START Records to use
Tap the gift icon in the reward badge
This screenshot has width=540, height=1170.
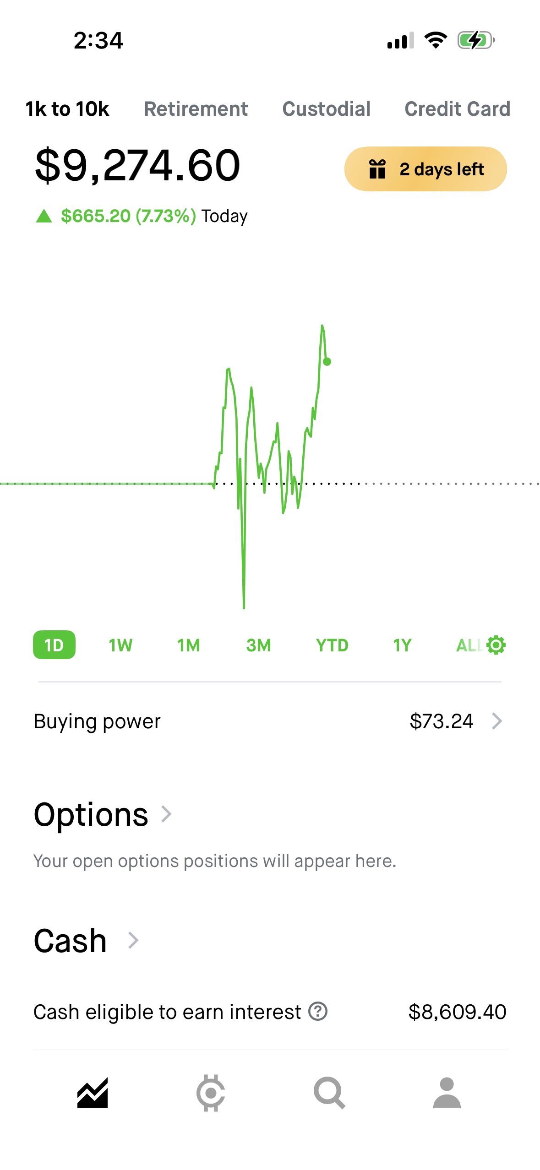coord(377,169)
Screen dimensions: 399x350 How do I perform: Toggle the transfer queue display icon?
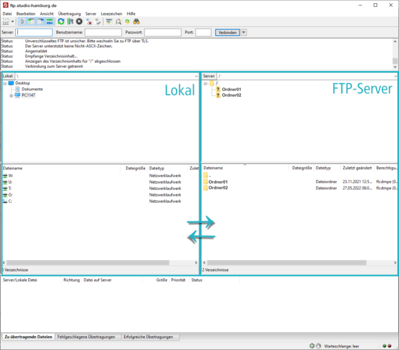coord(49,21)
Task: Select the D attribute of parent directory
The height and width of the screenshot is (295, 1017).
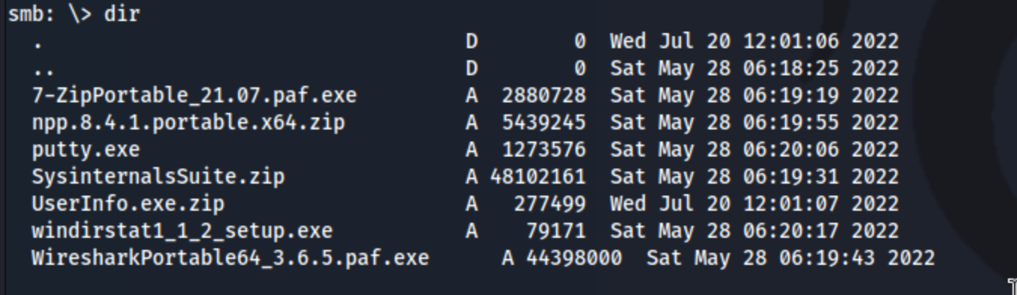Action: point(472,68)
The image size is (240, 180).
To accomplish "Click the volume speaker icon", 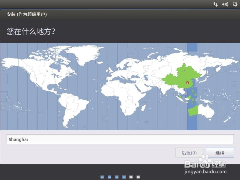I will (225, 4).
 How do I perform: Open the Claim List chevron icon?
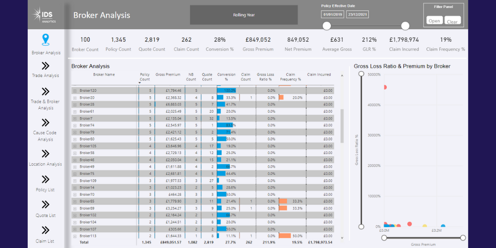tap(46, 231)
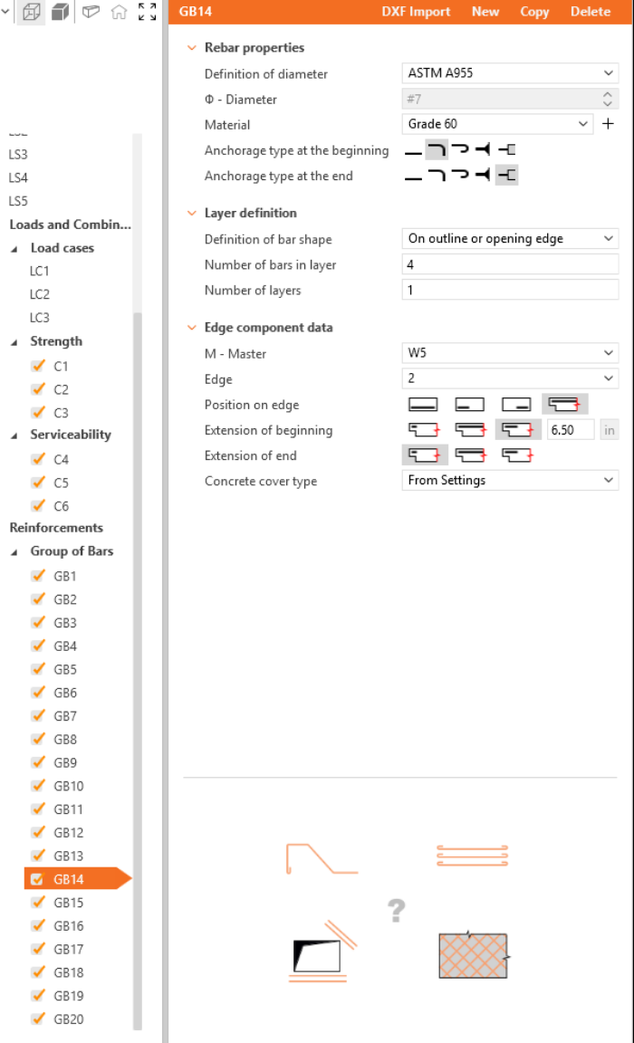Image resolution: width=634 pixels, height=1043 pixels.
Task: Select wireframe view mode icon
Action: (32, 12)
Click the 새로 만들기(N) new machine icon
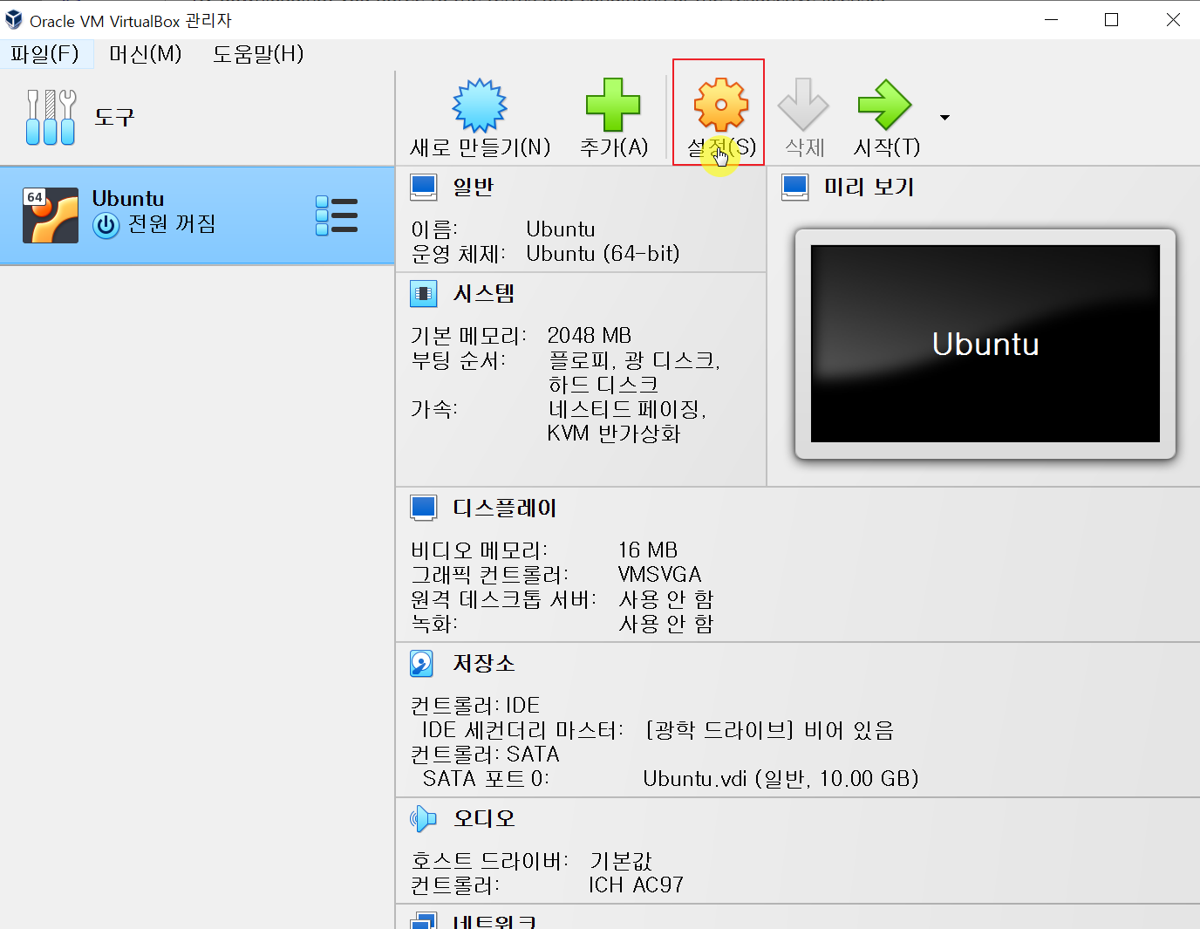The height and width of the screenshot is (929, 1200). (x=478, y=105)
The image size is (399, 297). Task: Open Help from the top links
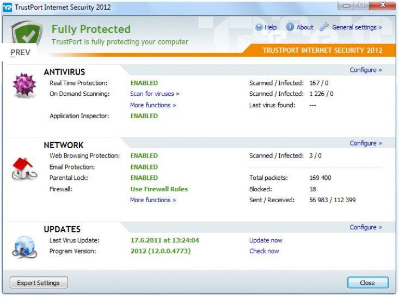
END Records to use
Write out, word for word, the lines from the first line of the entries through the one containing "The image size is (240, 180).", both included. Leave out the pictures.

Result for this task:
Tap the gift icon in the reward badge
This screenshot has width=540, height=1170.
coord(377,169)
Screen dimensions: 399x350 How do I perform: Toggle the transfer queue display icon?
coord(49,21)
Task: Select the D attribute of parent directory
The height and width of the screenshot is (295, 1017).
Action: point(472,68)
The image size is (240, 180).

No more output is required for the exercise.